RECORDS FOR THE EXERCISE:
******************************
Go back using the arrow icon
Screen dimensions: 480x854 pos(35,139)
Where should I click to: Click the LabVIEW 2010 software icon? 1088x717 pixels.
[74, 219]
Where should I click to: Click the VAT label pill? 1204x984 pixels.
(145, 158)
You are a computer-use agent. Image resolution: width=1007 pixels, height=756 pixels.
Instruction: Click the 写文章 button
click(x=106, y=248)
******************************
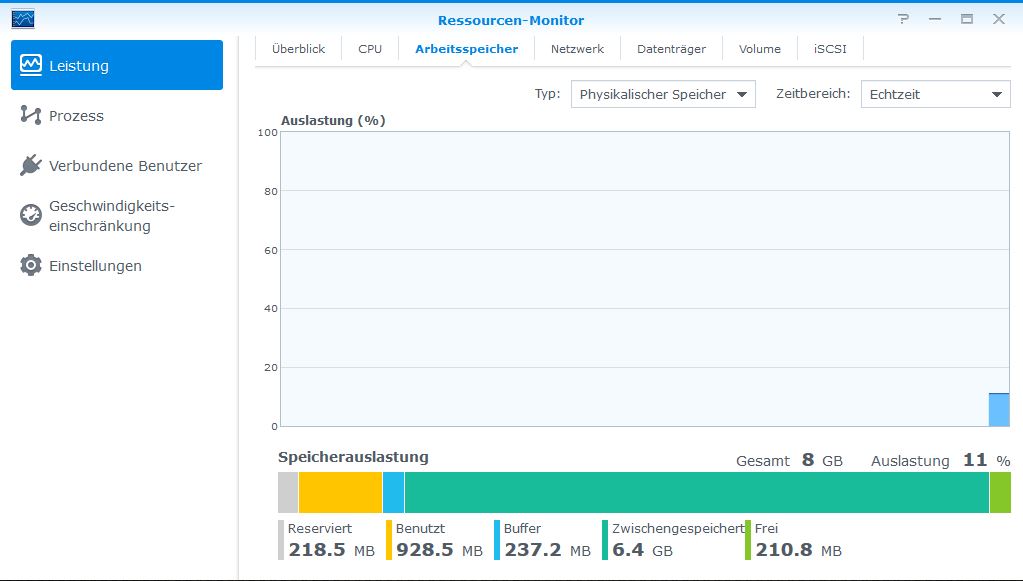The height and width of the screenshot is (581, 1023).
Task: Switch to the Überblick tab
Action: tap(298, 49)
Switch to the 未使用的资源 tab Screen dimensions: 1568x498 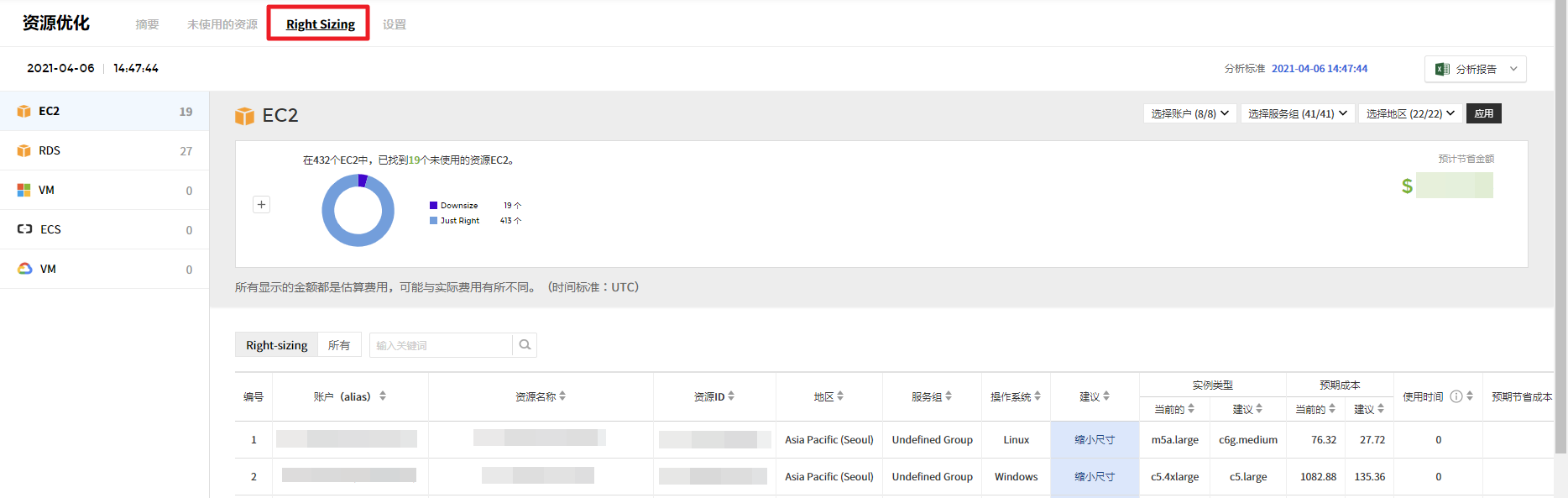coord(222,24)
******************************
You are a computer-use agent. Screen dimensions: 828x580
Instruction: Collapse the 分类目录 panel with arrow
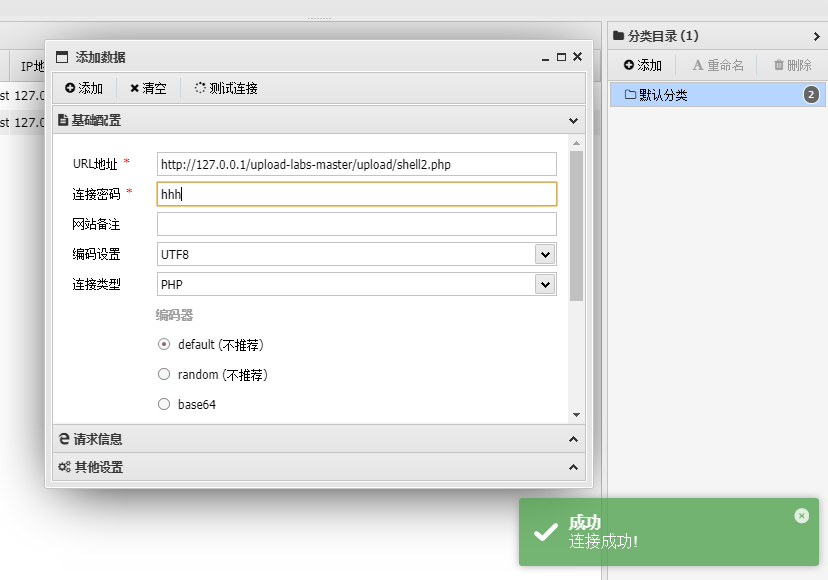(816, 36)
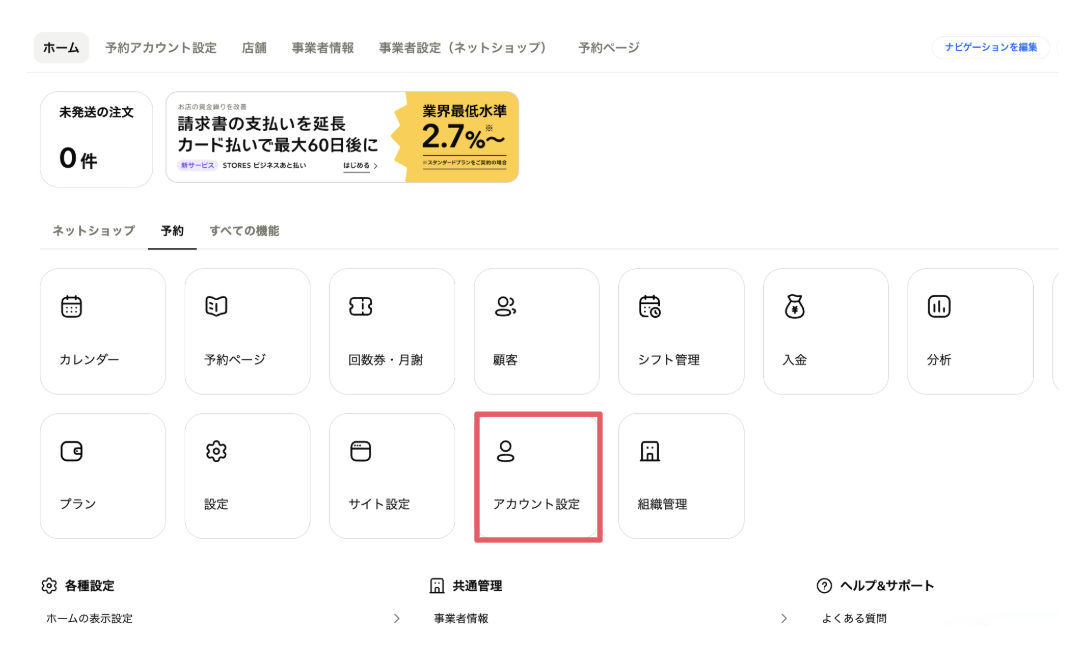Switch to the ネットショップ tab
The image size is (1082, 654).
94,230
******************************
EXERCISE PROMPT: Tally the lines of the entries above that hold the word "computer"; the number is the whole answer.

SOLVED EXERCISE: 2